An arithmetic sequence

`a_1,a_2,a_3,\ldots,a_n,\ldots`

is one in which consecutive terms of the sequence differ by a fixed number, call it d. This means that, given the first term
`a_1`, we can build the sequence by simply adding d :

`a_2=a_1+d`

`a_3=a_2+d`

`a_4=a_3+d`

and so on, the general pattern governed by the recursive rule,

`a_n=a_(n-1)+d`

We can exploit this rule in order to write any term of the sequence in terms of the first one. For example,

`a_3=a_2+d=(a_1+d)+d=a_1+2d`

`a_4=a_3+d=(a_1+2d)+d=a_1+3d`

and so on up to

`a_n=a_1+(n-1)d`

In this case, we're not given the first term right away, but the 17th. But this isn't a problem; we can use the same exploit to get

`a_(18)=a_(17)+d`

`a_(19)=a_(17)+2d`

`a_(20)=a_(17)+3d`

and so on, up to the next term we know,

`a_(28)=a_(17)+11d=-40+11d`

(Notice how the subscript of a on the right and the coefficient of d add up to the subscript of a on the left.)
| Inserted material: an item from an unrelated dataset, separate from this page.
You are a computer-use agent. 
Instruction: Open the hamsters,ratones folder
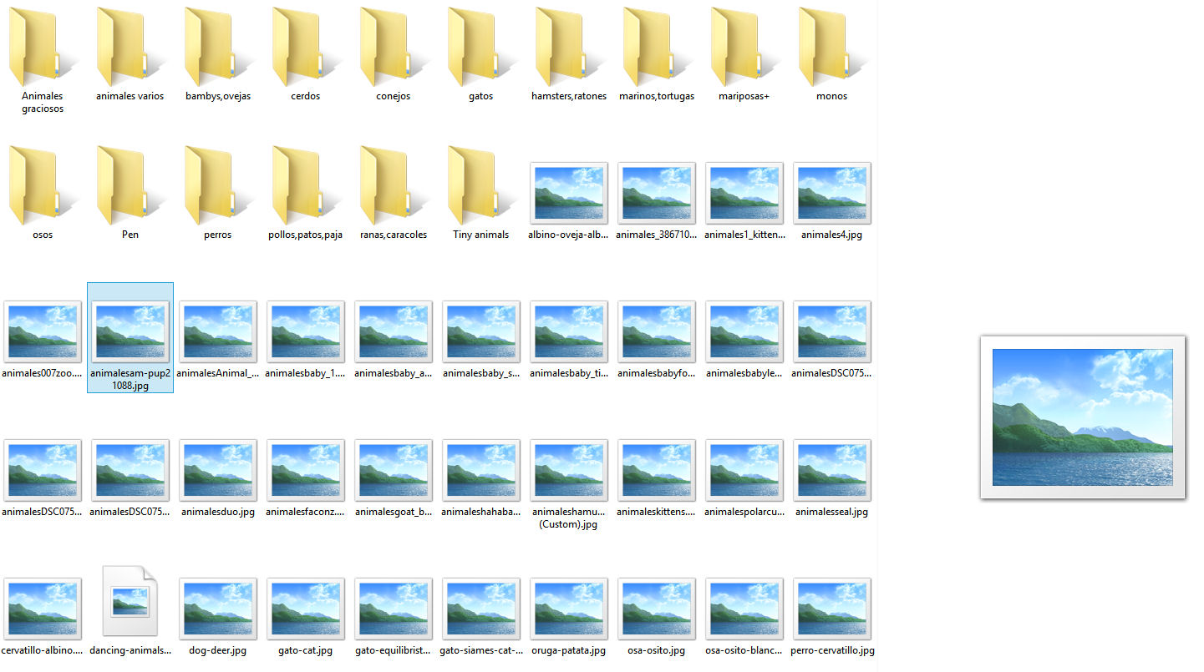568,48
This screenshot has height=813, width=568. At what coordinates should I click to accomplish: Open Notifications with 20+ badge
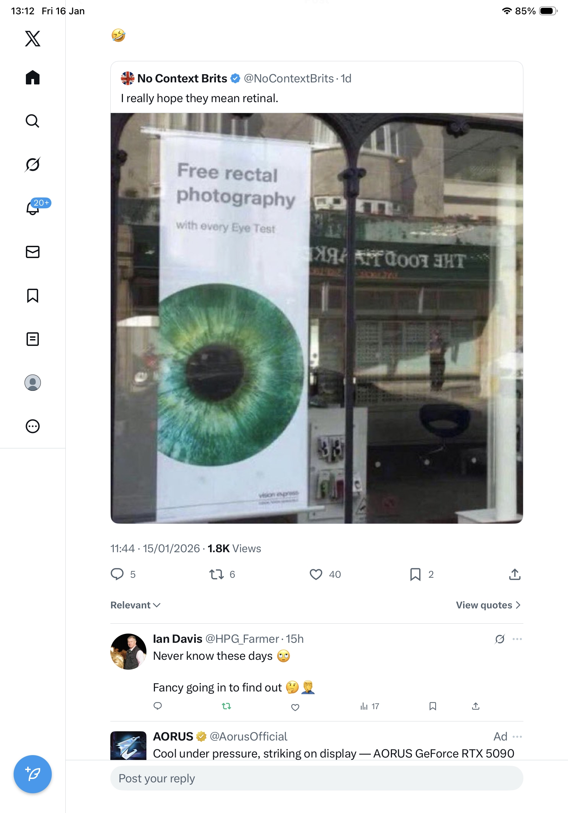coord(33,208)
The 28th term is -73, so we can solve for d :

`-73=-40+11d\implies -33=11d\implies d=-3`

To get the first term of the sequence, we use the rule found above and either of the known values of the sequence. For instance,

`a_(17)=a_1+16d\implies-40=a_1-16\cdot3\implies a_1=8`

Then the recursive rule for this particular sequence is

`\begin{cases}a_1=8\\a_n=a_(n-1)-3&\text{for }n>1\end{cases}`